The data arrive amid continued concern about early sudden cardiac death risk despite modern heart failure therapy. Citing the SCD‑PROTECT study, the announcement notes that sudden cardiac death risk remains high in patients with HFrEF during the early optimization period, which can extend beyond three months. In SCD‑PROTECT, LifeVest use showed a median wear time of more than 23.4 hours per day, supporting patient adherence during remote monitoring.

Women using LifeVest are protected from sudden cardiac death risk during the initial months of guideline‑directed therapy, when optimization is ongoing. Together, these insights position the WCD as a tool to help clinicians address both monitoring and protection needs while working toward heart rate targets in beta‑blocker titration.

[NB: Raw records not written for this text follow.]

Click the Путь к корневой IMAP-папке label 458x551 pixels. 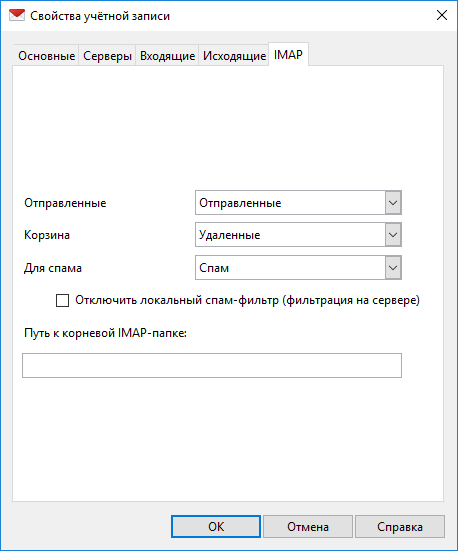point(105,333)
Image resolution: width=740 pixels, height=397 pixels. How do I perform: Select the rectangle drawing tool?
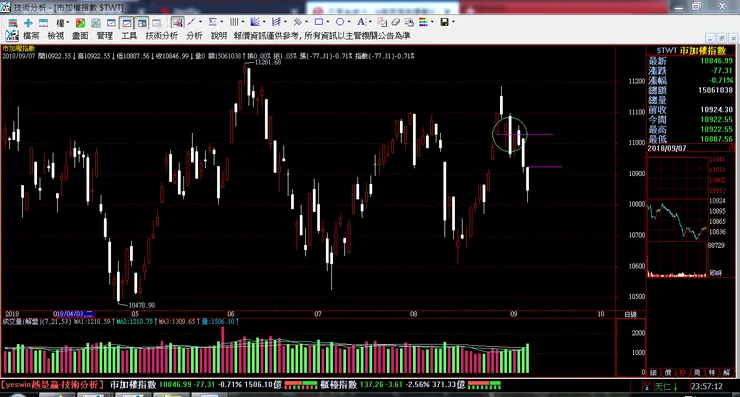pos(319,22)
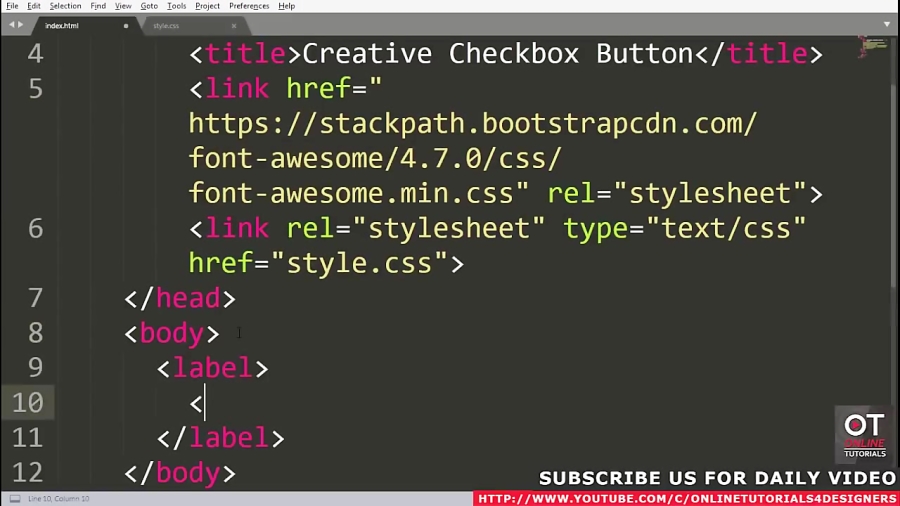The width and height of the screenshot is (900, 506).
Task: Switch to the style.css tab
Action: (x=167, y=26)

“Heart rate control is adequate in only about half of the women (57%), compared with 64% of men at the end of a therapy optimization period,” said Dr. Valentina Kutyifa, MD, PhD, Tenured Professor of Medicine, Vice Chair of Clinical Research, Department of Medicine, University of Rochester Medicine, and Director of the Clinical Trials Enrolling Unit, Cardiology Division, Global Principal Investigator of the study.

“This was the first study assessing the utility of using the WCD in women with newly diagnosed HFrEF to optimize beta‑blocker dosage and we have shown a remarkable improvement in HR control from diagnosis, with 80% of the women now being adequately treated,” added Dr. Kutyifa.